Si le sommet a eu lieu au moment où le président américain, Donald Trump, menaçait d’imposer une taxe additionnelle de 10% à l’encontre des membres des Brics contre toute politique anti-américaine, la déclaration finale des Brics a récusé la fréquence avec laquelle interviennent des mesures tarifaires unilatérales et protectionnistes.
Même si les Brics se sont gardés de nommer directement Trump, il y a fort à parier qu’il soit dans le viseur. Et ce n’est pas tout. Les dernières attaques contre l’Iran ont été condamnées par les Brics qui ont déploré la situation humanitaire à Gaza, avant de plaider pour une solution à deux États. Toutefois, pour ne pas frustrer leur allié russe, les Brics se sont voulus neutres dans l’affaire de la guerre en Ukraine.

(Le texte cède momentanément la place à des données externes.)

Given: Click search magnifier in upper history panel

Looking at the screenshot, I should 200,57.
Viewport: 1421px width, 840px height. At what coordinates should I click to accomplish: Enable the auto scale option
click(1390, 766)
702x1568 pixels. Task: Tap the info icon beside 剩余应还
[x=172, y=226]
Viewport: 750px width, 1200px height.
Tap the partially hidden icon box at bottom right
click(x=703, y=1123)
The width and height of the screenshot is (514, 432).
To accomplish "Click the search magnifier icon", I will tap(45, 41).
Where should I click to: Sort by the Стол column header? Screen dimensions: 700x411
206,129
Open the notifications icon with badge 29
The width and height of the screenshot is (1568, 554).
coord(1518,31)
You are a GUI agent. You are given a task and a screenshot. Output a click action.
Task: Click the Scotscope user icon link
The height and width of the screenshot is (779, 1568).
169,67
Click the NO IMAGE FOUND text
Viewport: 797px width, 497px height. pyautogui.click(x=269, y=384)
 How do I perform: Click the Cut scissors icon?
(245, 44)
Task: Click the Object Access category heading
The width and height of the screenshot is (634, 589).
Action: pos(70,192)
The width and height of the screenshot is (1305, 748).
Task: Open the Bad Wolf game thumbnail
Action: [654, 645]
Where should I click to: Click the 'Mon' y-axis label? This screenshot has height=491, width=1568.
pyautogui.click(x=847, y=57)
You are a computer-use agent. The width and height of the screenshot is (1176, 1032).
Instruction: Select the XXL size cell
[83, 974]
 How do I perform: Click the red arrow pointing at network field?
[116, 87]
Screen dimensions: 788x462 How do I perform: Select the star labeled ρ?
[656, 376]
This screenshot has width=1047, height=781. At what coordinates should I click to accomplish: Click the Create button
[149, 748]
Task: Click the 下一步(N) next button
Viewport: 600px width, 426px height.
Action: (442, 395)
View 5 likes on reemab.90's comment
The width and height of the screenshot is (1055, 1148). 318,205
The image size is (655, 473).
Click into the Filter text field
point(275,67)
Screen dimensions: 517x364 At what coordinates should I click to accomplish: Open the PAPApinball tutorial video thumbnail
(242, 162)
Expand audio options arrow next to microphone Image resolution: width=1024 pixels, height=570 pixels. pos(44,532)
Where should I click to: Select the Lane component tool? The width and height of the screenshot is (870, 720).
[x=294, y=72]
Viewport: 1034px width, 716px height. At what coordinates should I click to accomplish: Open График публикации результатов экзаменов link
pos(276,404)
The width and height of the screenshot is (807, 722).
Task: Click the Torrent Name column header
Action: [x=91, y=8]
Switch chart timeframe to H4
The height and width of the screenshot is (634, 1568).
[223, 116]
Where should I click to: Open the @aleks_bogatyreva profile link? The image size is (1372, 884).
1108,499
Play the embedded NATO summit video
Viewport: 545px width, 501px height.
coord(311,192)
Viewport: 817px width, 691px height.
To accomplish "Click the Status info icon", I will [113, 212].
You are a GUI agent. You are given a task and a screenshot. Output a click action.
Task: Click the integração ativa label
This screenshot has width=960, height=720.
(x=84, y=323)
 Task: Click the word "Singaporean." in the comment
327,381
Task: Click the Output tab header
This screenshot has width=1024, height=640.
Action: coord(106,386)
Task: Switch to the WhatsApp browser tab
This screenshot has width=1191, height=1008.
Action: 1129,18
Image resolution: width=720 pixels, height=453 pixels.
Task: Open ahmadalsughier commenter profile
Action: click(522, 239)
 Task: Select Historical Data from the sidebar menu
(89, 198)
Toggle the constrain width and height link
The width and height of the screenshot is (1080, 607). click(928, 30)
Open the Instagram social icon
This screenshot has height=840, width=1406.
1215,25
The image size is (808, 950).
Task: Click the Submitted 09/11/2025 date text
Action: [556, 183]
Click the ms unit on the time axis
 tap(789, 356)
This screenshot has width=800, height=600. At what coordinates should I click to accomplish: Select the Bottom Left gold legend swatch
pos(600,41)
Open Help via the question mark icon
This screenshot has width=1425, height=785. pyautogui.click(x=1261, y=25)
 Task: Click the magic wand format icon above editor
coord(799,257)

À noter que deux absences de taille ont été remarquées à Rio : celle du président chinois absent pour la première fois depuis 2012 et représenté par son Premier ministre. Et aussi celle de Vladimir Poutine. Visé par un mandat d’arrêt de la CPI, ce dernier a participé au sommet par vidéoconférence. Pour sa part, l’Inde assurera la présidence des BRICS en 2026. En attendant cette perspective, côté africain, le Nigeria et l’Ouganda ont participé au sommet de Rio de Janeiro en qualité de partenaires officiels.